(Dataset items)
═══
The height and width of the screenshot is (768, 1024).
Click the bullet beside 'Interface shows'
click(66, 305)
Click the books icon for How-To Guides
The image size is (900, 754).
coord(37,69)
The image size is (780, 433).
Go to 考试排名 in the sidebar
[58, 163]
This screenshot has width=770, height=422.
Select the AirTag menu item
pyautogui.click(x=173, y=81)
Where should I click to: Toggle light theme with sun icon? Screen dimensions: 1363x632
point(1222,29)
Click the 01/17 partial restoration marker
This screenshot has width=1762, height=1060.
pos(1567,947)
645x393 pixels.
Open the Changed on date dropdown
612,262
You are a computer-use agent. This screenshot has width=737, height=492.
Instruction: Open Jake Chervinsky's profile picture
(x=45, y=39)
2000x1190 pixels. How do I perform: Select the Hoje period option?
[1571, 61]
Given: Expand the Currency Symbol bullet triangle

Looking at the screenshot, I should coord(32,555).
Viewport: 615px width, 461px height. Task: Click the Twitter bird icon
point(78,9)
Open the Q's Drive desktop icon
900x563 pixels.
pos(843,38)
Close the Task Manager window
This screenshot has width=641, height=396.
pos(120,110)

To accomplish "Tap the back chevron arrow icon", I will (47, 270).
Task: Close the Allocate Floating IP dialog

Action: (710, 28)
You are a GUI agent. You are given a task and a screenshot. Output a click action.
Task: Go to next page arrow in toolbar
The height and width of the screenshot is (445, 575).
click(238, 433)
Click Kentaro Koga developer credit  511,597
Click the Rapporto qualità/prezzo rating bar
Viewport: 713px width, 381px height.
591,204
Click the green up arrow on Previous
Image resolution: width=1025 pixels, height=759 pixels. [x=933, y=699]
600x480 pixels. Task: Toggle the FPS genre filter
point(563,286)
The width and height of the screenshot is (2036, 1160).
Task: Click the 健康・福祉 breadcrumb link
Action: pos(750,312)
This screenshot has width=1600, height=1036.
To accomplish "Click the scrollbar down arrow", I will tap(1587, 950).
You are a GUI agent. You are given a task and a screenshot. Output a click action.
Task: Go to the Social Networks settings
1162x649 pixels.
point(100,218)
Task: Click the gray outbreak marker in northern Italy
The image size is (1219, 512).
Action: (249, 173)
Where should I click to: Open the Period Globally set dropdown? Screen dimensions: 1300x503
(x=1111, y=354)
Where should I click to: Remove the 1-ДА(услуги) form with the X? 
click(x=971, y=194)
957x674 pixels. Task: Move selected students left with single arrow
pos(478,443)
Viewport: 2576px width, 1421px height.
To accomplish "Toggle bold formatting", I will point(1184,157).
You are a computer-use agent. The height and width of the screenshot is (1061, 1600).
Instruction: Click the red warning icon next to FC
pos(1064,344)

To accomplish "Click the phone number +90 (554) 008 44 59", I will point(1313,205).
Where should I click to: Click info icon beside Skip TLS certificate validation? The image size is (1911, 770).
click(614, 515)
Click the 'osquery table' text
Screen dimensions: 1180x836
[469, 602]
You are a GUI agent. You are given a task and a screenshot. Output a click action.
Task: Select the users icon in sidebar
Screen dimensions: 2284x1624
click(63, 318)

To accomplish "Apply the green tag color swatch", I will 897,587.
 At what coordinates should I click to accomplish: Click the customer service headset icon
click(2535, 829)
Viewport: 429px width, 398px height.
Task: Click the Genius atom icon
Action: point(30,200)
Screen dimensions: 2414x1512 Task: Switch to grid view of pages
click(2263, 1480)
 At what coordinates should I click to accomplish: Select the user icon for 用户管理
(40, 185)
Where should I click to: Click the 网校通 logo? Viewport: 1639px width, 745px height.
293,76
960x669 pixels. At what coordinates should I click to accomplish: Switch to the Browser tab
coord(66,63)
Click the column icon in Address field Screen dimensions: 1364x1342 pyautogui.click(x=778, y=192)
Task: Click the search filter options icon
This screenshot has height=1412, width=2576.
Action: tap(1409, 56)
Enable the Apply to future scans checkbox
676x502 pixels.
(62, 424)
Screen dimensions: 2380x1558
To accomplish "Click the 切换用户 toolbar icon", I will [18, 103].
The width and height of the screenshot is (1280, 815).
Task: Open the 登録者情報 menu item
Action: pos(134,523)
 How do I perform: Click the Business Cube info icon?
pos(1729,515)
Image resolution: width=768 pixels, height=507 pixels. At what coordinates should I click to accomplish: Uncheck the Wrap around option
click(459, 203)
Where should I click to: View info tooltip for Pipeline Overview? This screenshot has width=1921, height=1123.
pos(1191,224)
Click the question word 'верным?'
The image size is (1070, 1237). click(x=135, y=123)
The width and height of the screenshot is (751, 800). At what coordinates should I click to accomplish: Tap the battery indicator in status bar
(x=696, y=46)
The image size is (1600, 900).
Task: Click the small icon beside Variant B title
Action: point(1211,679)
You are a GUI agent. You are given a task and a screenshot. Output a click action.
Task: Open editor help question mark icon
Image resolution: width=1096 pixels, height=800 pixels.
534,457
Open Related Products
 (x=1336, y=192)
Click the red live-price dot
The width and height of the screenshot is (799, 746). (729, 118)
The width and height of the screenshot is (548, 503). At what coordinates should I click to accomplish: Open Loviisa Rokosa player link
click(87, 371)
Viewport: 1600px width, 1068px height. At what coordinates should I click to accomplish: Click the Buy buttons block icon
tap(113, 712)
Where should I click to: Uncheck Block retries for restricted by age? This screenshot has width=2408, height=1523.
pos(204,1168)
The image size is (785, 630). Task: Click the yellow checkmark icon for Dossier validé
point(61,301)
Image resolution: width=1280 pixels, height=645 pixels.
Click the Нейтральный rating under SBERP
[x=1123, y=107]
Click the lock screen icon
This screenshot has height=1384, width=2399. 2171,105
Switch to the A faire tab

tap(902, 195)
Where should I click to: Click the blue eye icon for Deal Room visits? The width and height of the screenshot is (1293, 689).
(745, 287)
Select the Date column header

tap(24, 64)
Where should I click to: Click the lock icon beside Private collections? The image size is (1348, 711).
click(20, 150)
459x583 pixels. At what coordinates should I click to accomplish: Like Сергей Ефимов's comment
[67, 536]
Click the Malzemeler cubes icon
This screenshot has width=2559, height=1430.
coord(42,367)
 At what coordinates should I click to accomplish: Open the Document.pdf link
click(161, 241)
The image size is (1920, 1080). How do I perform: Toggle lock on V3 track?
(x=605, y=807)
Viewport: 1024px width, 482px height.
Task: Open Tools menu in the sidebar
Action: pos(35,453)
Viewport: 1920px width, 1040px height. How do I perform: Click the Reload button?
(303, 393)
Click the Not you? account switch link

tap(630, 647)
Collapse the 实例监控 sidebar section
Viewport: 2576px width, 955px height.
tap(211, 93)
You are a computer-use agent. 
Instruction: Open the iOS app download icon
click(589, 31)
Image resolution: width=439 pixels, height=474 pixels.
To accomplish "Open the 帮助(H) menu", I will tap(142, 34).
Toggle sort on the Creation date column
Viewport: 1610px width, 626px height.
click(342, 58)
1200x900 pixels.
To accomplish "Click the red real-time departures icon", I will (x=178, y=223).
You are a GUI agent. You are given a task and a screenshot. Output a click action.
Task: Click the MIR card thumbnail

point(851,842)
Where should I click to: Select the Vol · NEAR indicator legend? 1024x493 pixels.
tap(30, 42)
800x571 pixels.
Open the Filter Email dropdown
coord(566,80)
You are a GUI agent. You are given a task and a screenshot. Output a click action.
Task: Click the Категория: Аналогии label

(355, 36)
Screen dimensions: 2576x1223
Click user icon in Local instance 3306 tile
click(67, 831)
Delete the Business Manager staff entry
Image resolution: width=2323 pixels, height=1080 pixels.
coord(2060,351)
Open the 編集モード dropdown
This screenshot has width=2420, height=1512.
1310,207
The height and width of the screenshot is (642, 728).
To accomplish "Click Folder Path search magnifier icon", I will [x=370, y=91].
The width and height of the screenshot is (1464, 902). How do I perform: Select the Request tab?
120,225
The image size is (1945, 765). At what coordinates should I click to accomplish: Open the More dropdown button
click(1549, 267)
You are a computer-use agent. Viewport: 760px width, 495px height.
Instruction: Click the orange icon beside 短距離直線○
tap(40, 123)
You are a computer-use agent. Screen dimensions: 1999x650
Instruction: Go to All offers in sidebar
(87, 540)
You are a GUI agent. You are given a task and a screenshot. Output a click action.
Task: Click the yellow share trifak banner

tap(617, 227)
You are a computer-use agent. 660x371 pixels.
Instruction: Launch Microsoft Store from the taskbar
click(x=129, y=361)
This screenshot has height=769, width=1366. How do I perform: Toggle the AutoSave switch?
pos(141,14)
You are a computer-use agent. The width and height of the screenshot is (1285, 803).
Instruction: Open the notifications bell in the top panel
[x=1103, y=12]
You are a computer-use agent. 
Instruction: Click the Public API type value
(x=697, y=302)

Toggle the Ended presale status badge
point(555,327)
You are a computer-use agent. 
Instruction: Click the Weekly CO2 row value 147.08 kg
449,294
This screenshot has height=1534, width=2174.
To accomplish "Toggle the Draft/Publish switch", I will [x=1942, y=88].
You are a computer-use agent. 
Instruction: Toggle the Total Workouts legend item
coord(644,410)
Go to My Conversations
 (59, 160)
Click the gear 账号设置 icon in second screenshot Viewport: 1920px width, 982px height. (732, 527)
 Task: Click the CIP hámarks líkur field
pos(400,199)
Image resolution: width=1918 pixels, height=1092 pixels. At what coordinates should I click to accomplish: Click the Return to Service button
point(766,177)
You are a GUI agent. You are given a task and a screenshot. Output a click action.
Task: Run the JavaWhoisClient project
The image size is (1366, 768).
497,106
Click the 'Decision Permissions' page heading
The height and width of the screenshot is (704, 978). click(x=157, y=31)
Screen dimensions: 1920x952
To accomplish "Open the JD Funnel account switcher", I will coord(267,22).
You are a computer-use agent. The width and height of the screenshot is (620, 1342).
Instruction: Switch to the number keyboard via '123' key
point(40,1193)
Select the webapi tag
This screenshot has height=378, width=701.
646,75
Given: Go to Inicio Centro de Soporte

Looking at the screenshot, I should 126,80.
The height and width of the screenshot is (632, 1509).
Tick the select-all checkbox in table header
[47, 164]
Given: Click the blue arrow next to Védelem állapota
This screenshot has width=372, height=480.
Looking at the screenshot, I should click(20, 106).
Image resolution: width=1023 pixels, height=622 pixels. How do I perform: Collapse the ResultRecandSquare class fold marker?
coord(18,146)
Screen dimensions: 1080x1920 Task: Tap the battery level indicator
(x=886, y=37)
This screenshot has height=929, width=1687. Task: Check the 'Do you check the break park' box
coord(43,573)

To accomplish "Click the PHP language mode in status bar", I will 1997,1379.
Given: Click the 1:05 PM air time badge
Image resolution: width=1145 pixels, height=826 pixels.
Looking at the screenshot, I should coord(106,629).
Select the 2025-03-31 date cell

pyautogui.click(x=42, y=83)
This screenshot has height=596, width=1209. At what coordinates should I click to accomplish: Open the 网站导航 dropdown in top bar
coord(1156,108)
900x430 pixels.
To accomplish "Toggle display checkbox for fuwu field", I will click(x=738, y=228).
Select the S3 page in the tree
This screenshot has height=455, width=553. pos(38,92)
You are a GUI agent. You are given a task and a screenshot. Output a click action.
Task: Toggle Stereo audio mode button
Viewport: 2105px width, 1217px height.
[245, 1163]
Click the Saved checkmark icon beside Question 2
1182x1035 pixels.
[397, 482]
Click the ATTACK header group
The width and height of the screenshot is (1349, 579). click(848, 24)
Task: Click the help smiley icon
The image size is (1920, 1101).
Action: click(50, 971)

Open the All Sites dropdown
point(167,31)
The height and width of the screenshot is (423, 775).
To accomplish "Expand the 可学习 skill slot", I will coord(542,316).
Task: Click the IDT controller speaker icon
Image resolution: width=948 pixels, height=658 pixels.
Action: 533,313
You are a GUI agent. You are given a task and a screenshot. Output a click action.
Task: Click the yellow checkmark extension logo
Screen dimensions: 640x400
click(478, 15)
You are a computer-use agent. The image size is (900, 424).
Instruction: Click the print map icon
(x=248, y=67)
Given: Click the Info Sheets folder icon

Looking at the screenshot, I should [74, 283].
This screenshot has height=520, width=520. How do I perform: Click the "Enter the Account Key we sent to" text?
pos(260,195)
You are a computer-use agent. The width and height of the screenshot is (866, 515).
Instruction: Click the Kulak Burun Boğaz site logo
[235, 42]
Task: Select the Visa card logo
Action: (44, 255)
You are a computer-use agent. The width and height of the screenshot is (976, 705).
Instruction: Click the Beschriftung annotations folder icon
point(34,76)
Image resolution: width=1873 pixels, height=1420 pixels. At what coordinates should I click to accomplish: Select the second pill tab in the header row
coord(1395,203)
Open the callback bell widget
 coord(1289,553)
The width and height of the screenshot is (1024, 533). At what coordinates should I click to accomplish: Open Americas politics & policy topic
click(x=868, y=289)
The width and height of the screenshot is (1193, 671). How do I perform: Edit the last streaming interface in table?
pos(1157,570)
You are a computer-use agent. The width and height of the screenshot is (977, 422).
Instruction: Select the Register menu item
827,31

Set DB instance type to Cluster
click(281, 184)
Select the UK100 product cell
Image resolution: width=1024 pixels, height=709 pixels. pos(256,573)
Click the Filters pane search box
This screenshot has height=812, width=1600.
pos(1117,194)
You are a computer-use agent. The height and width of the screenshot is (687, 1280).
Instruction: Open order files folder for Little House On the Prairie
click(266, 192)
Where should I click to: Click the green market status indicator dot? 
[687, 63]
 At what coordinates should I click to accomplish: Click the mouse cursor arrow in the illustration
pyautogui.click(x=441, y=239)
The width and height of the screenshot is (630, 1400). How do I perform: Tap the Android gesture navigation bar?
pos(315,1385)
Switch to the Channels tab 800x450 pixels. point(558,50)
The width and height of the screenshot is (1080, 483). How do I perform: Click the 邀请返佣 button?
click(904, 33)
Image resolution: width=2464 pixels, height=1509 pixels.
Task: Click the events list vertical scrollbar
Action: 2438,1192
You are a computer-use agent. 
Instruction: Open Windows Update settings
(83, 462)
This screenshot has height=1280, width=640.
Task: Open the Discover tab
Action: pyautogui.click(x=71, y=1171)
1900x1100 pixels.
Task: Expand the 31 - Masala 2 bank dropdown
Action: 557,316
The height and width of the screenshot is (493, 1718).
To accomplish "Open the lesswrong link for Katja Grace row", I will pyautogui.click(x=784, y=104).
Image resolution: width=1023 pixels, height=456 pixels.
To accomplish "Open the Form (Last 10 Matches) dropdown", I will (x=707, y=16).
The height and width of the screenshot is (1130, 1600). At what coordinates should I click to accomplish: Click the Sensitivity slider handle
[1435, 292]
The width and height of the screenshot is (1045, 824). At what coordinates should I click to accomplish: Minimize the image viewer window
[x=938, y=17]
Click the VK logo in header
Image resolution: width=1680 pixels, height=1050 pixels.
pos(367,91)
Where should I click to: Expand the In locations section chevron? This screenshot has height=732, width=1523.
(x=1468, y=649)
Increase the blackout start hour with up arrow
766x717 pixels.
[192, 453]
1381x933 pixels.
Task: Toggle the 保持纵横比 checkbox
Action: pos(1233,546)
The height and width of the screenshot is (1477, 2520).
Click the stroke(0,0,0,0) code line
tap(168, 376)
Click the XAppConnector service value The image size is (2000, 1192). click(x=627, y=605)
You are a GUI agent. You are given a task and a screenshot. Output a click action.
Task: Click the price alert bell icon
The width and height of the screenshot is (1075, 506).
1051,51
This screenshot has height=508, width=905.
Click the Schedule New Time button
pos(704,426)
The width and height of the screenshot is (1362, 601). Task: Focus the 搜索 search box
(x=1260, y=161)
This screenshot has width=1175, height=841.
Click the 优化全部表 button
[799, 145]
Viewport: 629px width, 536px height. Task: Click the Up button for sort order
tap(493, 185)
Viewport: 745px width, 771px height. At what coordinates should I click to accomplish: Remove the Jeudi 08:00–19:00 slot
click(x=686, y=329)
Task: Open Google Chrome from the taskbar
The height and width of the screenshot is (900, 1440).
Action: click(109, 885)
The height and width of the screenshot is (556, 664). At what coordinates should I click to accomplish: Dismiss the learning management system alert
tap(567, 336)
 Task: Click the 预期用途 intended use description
═══
§ What you should do: Please copy the items from the line with "Given: Click the blue" to the line with "I will 1997,1379.", replacing "battery level indicator" with "signal strength indicator" and changing nothing else.

§ Complete output:
Given: Click the blue arrow next to Védelem állapota
This screenshot has width=372, height=480.
Looking at the screenshot, I should click(20, 106).
Image resolution: width=1023 pixels, height=622 pixels. How do I perform: Collapse the ResultRecandSquare class fold marker?
coord(18,146)
Screen dimensions: 1080x1920 Task: Tap the signal strength indicator
(x=886, y=37)
This screenshot has height=929, width=1687. Task: Check the 'Do you check the break park' box
coord(43,573)

To accomplish "Click the PHP language mode in status bar", I will 1997,1379.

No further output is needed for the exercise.